The highlights scatter thinly throughout the disc. Album opener, “This Tornado Loves You”, is a wonderful mid-tempo country-pop romp; “The Next Time You Say Forever” features one of the few baubles on the record that actually works: A backmasked toybox plays a tinny melody to introduce the tune, sounding very Icelandic as it does; a cover of Nilsson’s “Don’t Forget Me” is unexpectedly excellent; and the closer, “Red Tide”, spookily conjures up images of fear smelt and death seen, with chilling pedal-point guitar and gravelly sax.

It’s too bad every song on Middle Cyclone doesn’t have the lightning intensity and knife-edged lyrics of its last track. “I’m a ma-ma-man eater / An’ still you’re surprise-prise-prised when I eat ya”, she declares in lead single “People Got a Lotta Nerve”. A jangling, Jayhawks-y guitar melody and strong verse harmonies can’t save this stuttered dud of a lyric, which says little on the subject Hall & Oates and Nelly Furtado hadn’t already covered. Despite a similarly silly metaphor, “I’m an Animal” seems rather promising, but the song suffers from being just too short to gain any real traction. It begins with organ pedal and ends with a lovely guitar figuration, but the rest of the song would need a good four minutes to develop into something interesting, and Case can’t spare the time. She has to fill the rest of the album with cricket chirps — 32 minutes of them — trailing off the end of the album as the final track, “Marais la Nuit”. Though a sweet sentiment that gives the listener a window into the ambiance of the barn where Case did some of the songwriting and recording of the album, the end result sounds like a yoga-relaxation cassette, and my Sounds of Nature tapes are in a box with my snap bracelets, pogs, and VHS copy of Disorderlies in the darkest, dankest corner of my basement.

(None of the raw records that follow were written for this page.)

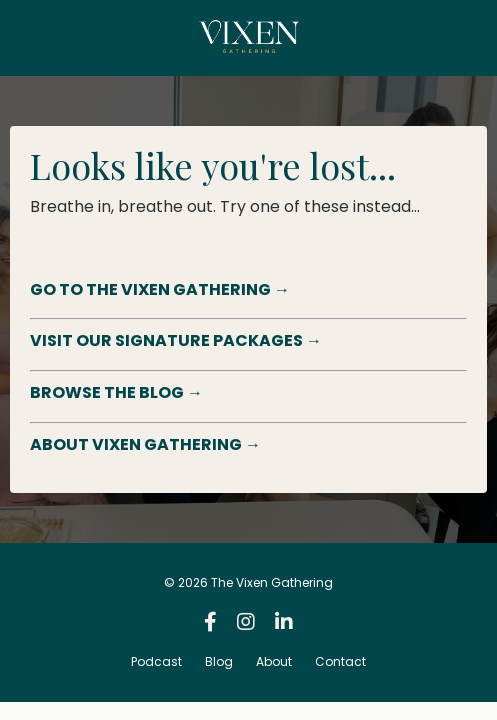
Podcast (156, 661)
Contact (340, 661)
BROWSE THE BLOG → (116, 392)
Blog (219, 661)
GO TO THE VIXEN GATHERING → (160, 289)
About (274, 661)
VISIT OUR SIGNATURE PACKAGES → (176, 340)
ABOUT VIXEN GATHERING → (145, 444)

Some will find the odd twists and tics gracing Middle Cyclone exhilarating and will hail it, like her 2006 release Fox Confessor Brings the Flood, as a defining document from the New Weird America. However, this disjointed collection of tattered ditties pales in comparison to the haunted American gothic soundscapes Case painted on Furnace Room Lullaby and Blacklisted. The starkness and austerity of those two albums were its chief virtues, creating an aura of preciousness that ringed the songs like a halo. Hanging all manner of gewgaws upon them like a cheap Christmas tree destroys that presence of feeling — like daubing Case herself with bright red lipstick, purple eye shadow and thick globules of mascara. Sometimes, beauty is best left unadorned.